**TRY IT:** Repeat every record exactly as written, but leave out the pictures.

**INPUT:**

.....

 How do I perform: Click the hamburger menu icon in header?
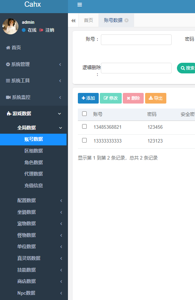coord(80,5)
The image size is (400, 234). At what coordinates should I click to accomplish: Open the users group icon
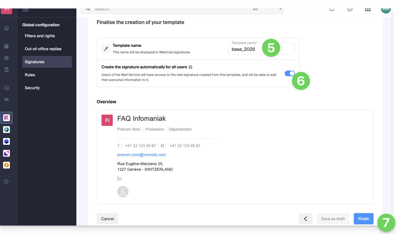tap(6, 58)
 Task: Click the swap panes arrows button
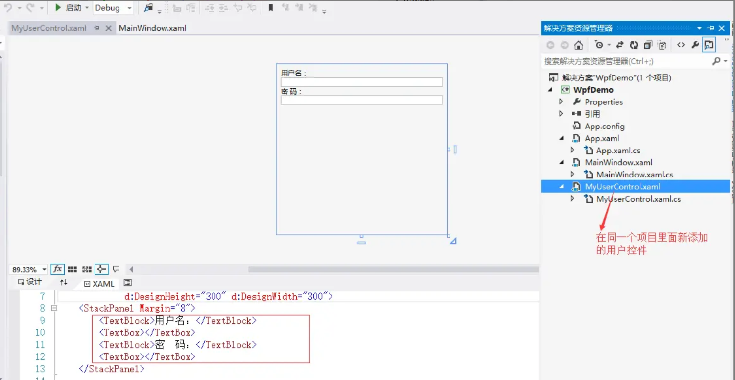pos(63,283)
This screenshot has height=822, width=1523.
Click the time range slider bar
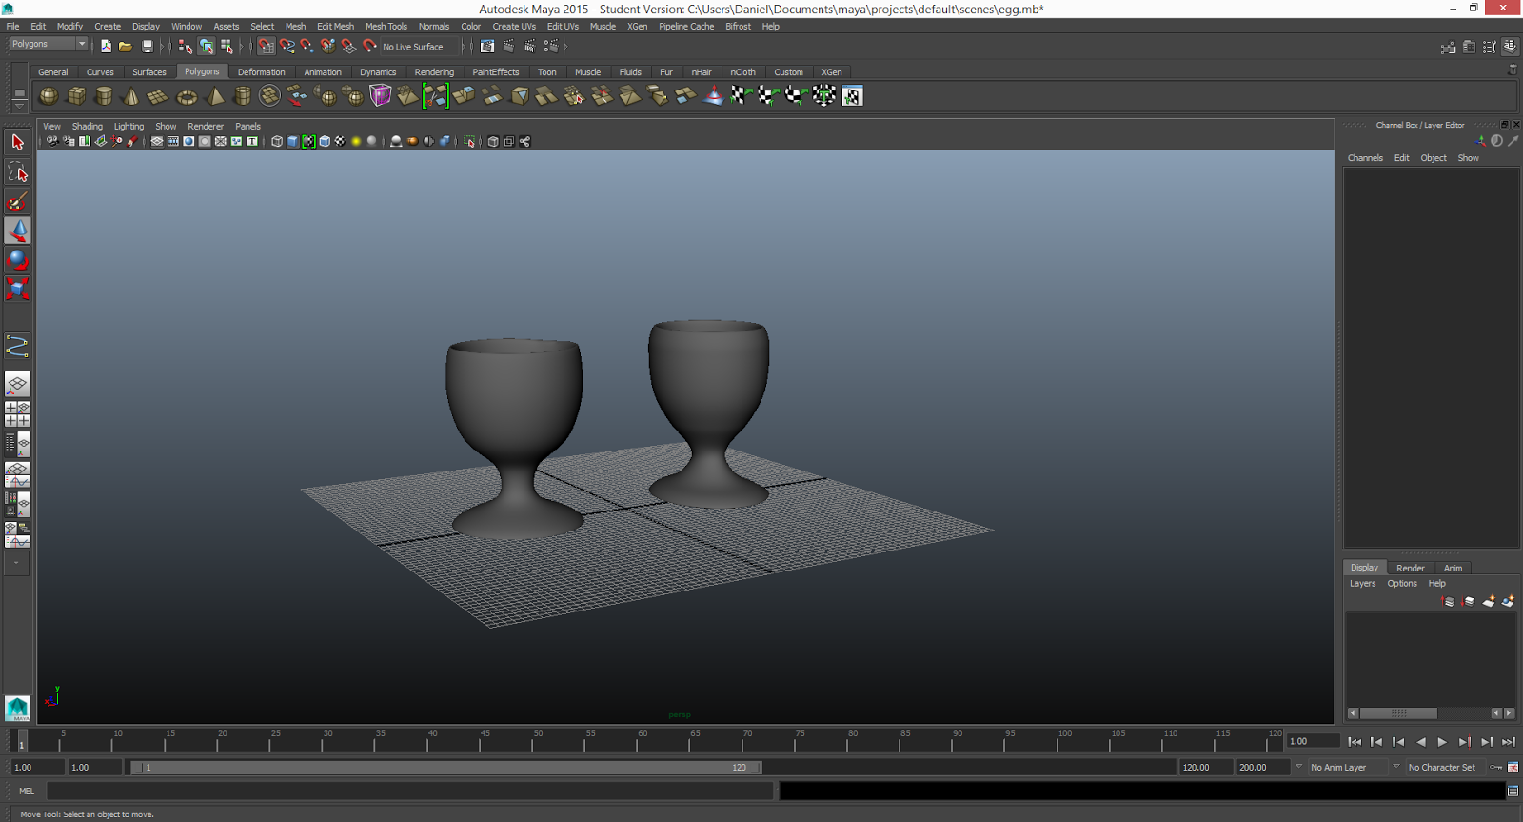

.....

**OUTPUT OF THE EXERCISE:**
 How do I perform: Click the hamburger menu icon in header?
coord(80,5)
The image size is (400, 234). At what coordinates should I click to accomplish: Open the users group icon
tap(6, 58)
 Task: Click the swap panes arrows button
pos(63,283)
This screenshot has height=822, width=1523.
Click the time range slider bar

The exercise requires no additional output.